プログラミングの知識を身につけようと思ったとき、最初のハードルになるのが「専門用語」です。勉強すればするほど知らない用語が登場するため、1つずつ調べながら学ぶことになるかと思います。インターネットを使うと簡単に調べられるようになった一方で、“知らない用語”は調べられないものです。

そこで今回は、プログラミングをするときに最低限知っておきたい基礎的な用語をご紹介します。似ている用語と比較をしているので、その違いも意識してみてください。

【筆者】増井 敏克さん
【筆者】増井 敏克さん
増井技術士事務所代表。技術士(情報工学部門)。情報処理技術者試験にも多数合格。ビジネス数学検定1級。「ビジネス」×「数学」×「IT」を組み合わせ、コンピュータを「正しく」「効率よく」使うためのスキルアップ支援や、各種ソフトウェアの開発、データ分析などを行う。著書に『おうちで学べるセキュリティのきほん』『プログラマ脳を鍛える数学パズル』『エンジニアが生き残るためのテクノロジーの授業』『図解まるわかり セキュリティのしくみ』(以上、翔泳社)、『シゴトに役立つデータ分析・統計のトリセツ』『プログラミング言語図鑑』(以上、ソシム)がある。

機械語とプログラミング言語

コンピュータは、人間が設計書を書けば動いてくれるわけではなく、「機械語」と呼ばれる言語で指示を出す必要があります。しかし、機械語を人間が書いたり読んだりするのはとても大変です。

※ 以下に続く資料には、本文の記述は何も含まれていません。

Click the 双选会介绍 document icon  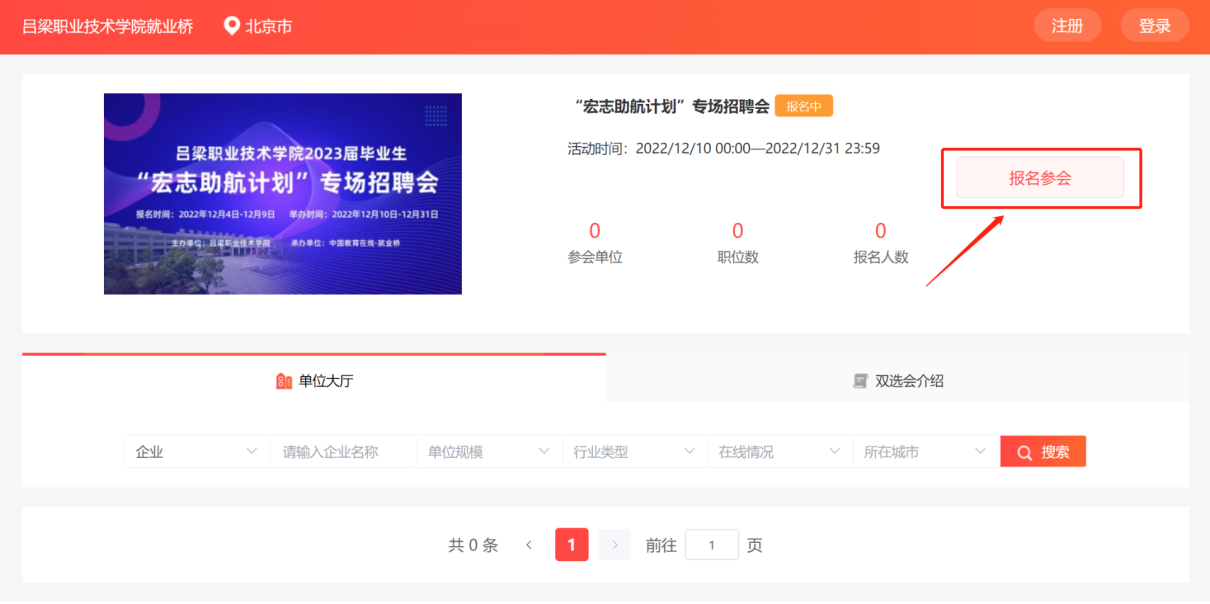tap(860, 381)
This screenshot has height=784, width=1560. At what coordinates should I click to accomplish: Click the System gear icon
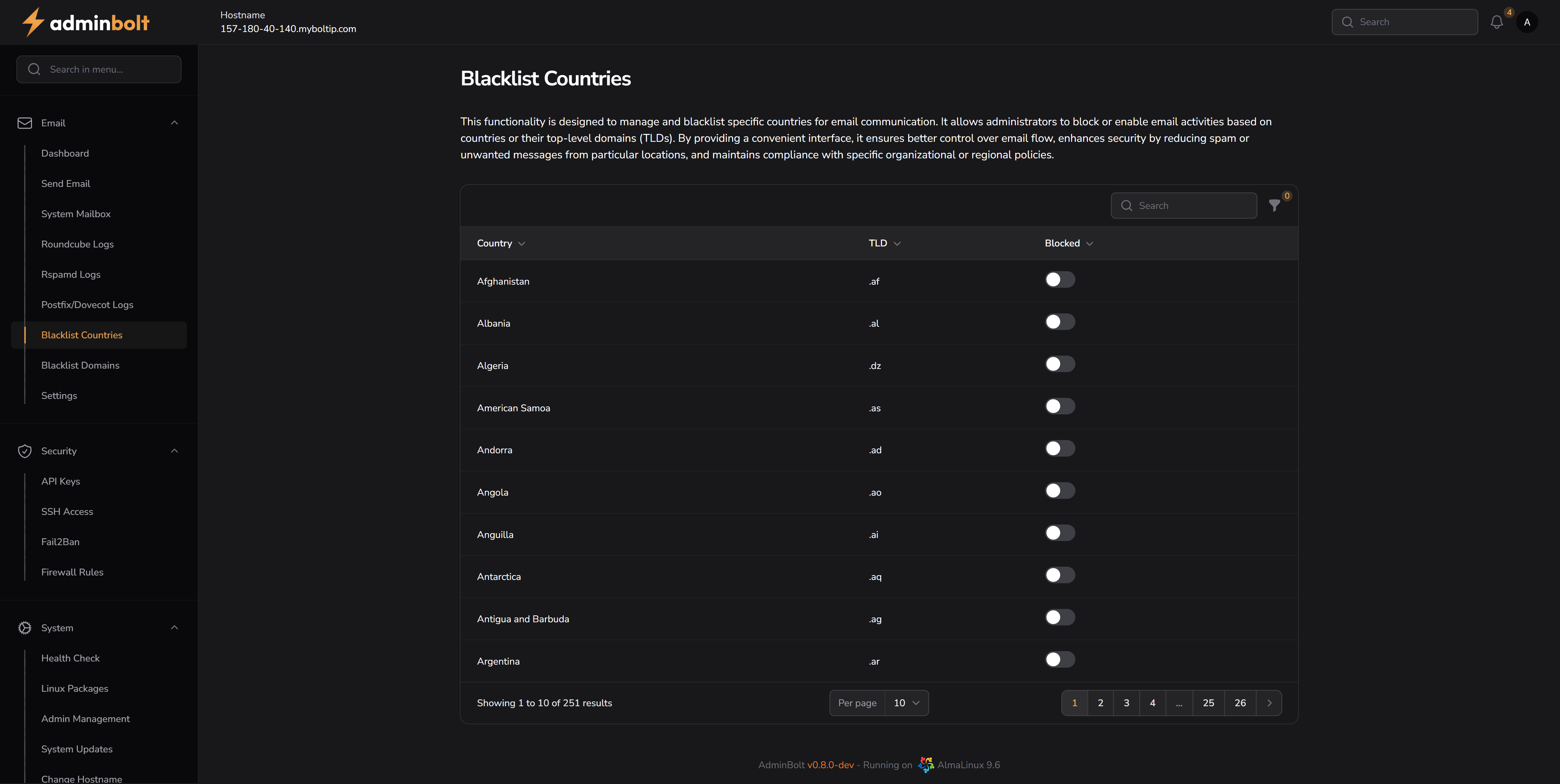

そこで「プログラミング言語」を使って、人間にとってわかりやすい記述ができるように工夫をしています。ただし、コンピュータにはプログラミング言語が理解できないので、これを機械語に変換する必要があります。

ソースコードとプログラム

プログラミング言語のルールに沿って書かれたものを「ソースコード」と呼びます。そして、このソースコードを機械語の「プログラム」に変換することで、コンピュータが実行可能になります。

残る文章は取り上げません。